On 03/31/2017 07:53 PM, Douglas Anderson wrote:
> Sometimes when we're out of memory the OOM killer decides to kill a
> process that's in binder_thread_read().  If we happen to be waiting
> for work we'll get the kill signal and wake up.  That's good.  ...but
> then we try to grab the binder lock before we return.  That's bad.
>
> The problem is that someone else might be holding the one true global
> binder lock.  If that one other process is blocked then we can't
> finish exiting.  In the worst case, the other process might be blocked
> waiting for memory.  In that case we'll have a really hard time
> exiting.
>
> On older kernels that don't have the OOM reaper (or something
> similar), like kernel 4.4, this is a really big problem and we end up
> with a simple deadlock because:
> * Once we pick a process to OOM kill we won't pick another--we first
>   wait for the process we picked to die.  The reasoning is that we've
>   given the doomed process access to special memory pools so it can
>   quit quickly and we don't have special pool memory to go around.
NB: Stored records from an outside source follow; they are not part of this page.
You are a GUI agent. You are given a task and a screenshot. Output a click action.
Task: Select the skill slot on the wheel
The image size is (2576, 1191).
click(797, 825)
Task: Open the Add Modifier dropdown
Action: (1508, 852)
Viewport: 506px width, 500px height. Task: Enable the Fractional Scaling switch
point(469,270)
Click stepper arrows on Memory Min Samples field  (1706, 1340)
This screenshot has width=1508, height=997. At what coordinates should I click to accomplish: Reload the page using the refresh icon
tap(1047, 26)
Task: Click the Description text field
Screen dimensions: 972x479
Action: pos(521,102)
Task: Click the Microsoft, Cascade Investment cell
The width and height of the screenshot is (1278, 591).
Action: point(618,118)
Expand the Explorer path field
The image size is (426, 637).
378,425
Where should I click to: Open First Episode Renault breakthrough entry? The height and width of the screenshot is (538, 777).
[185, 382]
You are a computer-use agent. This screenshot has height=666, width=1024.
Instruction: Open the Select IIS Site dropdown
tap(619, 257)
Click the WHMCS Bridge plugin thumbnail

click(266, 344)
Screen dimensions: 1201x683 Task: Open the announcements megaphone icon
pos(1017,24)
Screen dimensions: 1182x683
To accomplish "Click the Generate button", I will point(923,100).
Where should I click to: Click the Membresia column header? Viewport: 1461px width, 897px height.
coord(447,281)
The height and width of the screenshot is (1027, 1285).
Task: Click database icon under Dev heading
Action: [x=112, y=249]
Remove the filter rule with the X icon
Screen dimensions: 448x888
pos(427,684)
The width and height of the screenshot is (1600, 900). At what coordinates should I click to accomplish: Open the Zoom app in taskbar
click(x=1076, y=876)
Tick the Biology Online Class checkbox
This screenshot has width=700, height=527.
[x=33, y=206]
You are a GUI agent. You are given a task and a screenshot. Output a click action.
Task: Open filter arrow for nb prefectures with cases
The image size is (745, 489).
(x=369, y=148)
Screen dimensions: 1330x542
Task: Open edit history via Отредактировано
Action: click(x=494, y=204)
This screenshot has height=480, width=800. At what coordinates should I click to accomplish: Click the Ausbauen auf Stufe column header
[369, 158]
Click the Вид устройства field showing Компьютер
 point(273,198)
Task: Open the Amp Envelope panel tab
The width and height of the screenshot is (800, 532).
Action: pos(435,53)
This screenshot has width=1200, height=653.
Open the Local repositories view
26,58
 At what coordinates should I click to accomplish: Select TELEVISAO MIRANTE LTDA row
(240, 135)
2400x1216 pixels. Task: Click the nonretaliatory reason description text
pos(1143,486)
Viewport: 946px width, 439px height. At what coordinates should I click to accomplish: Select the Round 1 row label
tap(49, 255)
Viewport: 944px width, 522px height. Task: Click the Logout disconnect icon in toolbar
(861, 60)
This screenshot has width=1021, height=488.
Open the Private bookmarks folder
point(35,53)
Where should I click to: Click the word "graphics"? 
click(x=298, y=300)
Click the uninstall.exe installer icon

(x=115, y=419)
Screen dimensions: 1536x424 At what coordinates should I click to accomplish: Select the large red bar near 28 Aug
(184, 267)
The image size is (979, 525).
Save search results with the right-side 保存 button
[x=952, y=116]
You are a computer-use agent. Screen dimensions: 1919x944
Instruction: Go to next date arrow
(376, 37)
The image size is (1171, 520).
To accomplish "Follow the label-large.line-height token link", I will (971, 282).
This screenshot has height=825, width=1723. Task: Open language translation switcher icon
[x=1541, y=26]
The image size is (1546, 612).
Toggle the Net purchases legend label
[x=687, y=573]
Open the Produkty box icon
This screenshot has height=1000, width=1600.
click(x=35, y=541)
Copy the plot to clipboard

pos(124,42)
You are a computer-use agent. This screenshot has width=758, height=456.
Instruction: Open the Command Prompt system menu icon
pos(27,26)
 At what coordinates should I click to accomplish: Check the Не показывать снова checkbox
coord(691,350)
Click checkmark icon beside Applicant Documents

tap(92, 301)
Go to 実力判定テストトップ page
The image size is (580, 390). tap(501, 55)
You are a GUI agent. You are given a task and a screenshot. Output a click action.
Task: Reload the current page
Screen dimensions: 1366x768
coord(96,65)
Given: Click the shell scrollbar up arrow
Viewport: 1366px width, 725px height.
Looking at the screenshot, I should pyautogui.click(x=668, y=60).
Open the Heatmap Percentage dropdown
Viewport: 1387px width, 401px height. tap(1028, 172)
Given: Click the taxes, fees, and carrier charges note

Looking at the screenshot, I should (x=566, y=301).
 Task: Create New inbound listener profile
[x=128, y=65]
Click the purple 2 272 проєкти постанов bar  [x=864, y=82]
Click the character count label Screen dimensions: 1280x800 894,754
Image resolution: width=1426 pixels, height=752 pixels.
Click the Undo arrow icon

> * We don't have any type of "special access donation" that would give
>   the mutex holder our special access.
>
> On kernel 4.4 w/ binder patches, we easily see this happen:
>
> We just attempted this OOM kill:
>   Killed process 4132 (Binder_1) total-vm:949904kB, anon-rss:4kB, file-rss:0kB
>
> The doomed task:
>   Stack traceback for pid 4132
>        4132     3380  0    0   D  Binder_1
>   Call trace:
>    __switch_to+0x9c/0xa8
>    __schedule+0x504/0x740
>    schedule+0x88/0xa8
>    schedule_preempt_disabled+0x28/0x44
>    __mutex_lock_slowpath+0xf8/0x1a4
>    mutex_lock+0x4c/0x68
>    binder_thread_read+0x68c/0x11bc
>    binder_ioctl_write_read.constprop.46+0x1e8/0x318
>    binder_ioctl+0x370/0x778
>    compat_SyS_ioctl+0x134/0x10ac
>    el0_svc_naked+0x24/0x28
>
> The binder lock holder:
>        4001     3380  0    4   R    Binder_7
>   Call trace:
>    __switch_to+0x9c/0xa8
>    __schedule+0x504/0x740
>    preempt_schedule_common+0x28/0x48
>    preempt_schedule+0x24/0x2c
>    _raw_spin_unlock+0x44/0x50
>    list_lru_count_one+0x40/0x50
>    super_cache_count+0x68/0xa0
>    shrink_slab.part.54+0xfc/0x4a4
>    shrink_zone+0xa8/0x198
>    try_to_free_pages+0x408/0x590
>    __alloc_pages_nodemask+0x60c/0x95c
>    __read_swap_cache_async+0x98/0x214
>    read_swap_cache_async+0x48/0x7c
>    swapin_readahead+0x188/0x1b8
>    handle_mm_fault+0xbf8/0x1050
>    do_page_fault+0x140/0x2dc
>    do_mem_abort+0x64/0xd8
>   Exception stack: < ... cut ... >
>    el1_da+0x18/0x78
>    binder_ioctl+0x370/0x778
>    compat_SyS_ioctl+0x134/0x10ac
>    el0_svc_naked+0x24/0x28
>
> There's really not a lot of reason to grab the binder lock when we're
> just going to exit anyway.  Add a little bit of complexity to the code
> to allow binder_thread_read() to sometimes return without the lock
> held.
>
> NOTE: to do this safely we need to make sure that we can safely do
> these things _without_ the global binder lock:
> * Muck with proc->ready_threads
> * Clear a bitfield in thread->looper
>
> It appears that those two operations don't need to be done together
> and it's OK to have different locking solutions for the two.  Thus:
>
> 1. We change thread->looper to atomic_t and use atomic ops to muck
>    with it.  This means we're not clobbering someone else's work with
>    our read/modify/write.
>
>    Note that I haven't confirmed that every modify of "thread->looper"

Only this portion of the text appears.